### Do this
Turn each line of the material below into an item in a numbered list, leaving out any blank lines.

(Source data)
= = =

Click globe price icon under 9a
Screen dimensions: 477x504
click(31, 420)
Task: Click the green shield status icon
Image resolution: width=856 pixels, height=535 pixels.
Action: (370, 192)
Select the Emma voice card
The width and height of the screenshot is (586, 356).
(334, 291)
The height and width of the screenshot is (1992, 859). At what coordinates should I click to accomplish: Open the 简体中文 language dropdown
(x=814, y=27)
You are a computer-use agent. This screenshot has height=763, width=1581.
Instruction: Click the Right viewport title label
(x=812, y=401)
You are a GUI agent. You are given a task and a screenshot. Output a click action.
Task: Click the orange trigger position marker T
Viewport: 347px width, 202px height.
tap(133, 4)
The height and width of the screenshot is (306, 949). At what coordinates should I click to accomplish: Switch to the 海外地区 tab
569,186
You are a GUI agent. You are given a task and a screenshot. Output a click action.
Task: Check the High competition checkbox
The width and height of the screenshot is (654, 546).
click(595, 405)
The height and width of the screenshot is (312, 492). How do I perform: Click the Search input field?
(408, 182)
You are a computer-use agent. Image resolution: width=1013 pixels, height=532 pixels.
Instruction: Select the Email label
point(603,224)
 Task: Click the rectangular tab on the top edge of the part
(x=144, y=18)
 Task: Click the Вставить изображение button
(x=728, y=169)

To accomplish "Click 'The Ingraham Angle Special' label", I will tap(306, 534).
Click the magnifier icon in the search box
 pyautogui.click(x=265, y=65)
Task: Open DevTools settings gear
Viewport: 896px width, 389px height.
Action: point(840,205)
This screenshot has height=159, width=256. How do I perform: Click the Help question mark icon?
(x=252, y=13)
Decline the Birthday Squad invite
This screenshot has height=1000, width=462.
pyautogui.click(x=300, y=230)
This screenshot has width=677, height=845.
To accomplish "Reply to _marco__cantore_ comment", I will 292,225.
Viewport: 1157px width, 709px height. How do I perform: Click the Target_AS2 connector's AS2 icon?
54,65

= = =

### Answer to this exercise
1. Click globe price icon under 9a
2. Screen dimensions: 477x504
3. click(31, 420)
4. Task: Click the green shield status icon
5. Image resolution: width=856 pixels, height=535 pixels.
6. Action: (370, 192)
7. Select the Emma voice card
8. The width and height of the screenshot is (586, 356).
9. (334, 291)
10. The height and width of the screenshot is (1992, 859). At what coordinates should I click to accomplish: Open the 简体中文 language dropdown
11. (x=814, y=27)
12. You are a computer-use agent. This screenshot has height=763, width=1581.
13. Instruction: Click the Right viewport title label
14. (x=812, y=401)
15. You are a GUI agent. You are given a task and a screenshot. Output a click action.
16. Task: Click the orange trigger position marker T
17. Viewport: 347px width, 202px height.
18. tap(133, 4)
19. The height and width of the screenshot is (306, 949). At what coordinates should I click to accomplish: Switch to the 海外地区 tab
20. 569,186
21. You are a GUI agent. You are given a task and a screenshot. Output a click action.
22. Task: Check the High competition checkbox
23. The width and height of the screenshot is (654, 546).
24. click(595, 405)
25. The height and width of the screenshot is (312, 492). How do I perform: Click the Search input field?
26. (408, 182)
27. You are a computer-use agent. Image resolution: width=1013 pixels, height=532 pixels.
28. Instruction: Select the Email label
29. point(603,224)
30.  Task: Click the rectangular tab on the top edge of the part
31. (x=144, y=18)
32.  Task: Click the Вставить изображение button
33. (x=728, y=169)
34. To accomplish "Click 'The Ingraham Angle Special' label", I will tap(306, 534).
35. Click the magnifier icon in the search box
36.  pyautogui.click(x=265, y=65)
37. Task: Open DevTools settings gear
38. Viewport: 896px width, 389px height.
39. Action: point(840,205)
40. This screenshot has height=159, width=256. How do I perform: Click the Help question mark icon?
41. (x=252, y=13)
42. Decline the Birthday Squad invite
43. This screenshot has height=1000, width=462.
44. pyautogui.click(x=300, y=230)
45. This screenshot has width=677, height=845.
46. To accomplish "Reply to _marco__cantore_ comment", I will 292,225.
47. Viewport: 1157px width, 709px height. How do I perform: Click the Target_AS2 connector's AS2 icon?
48. 54,65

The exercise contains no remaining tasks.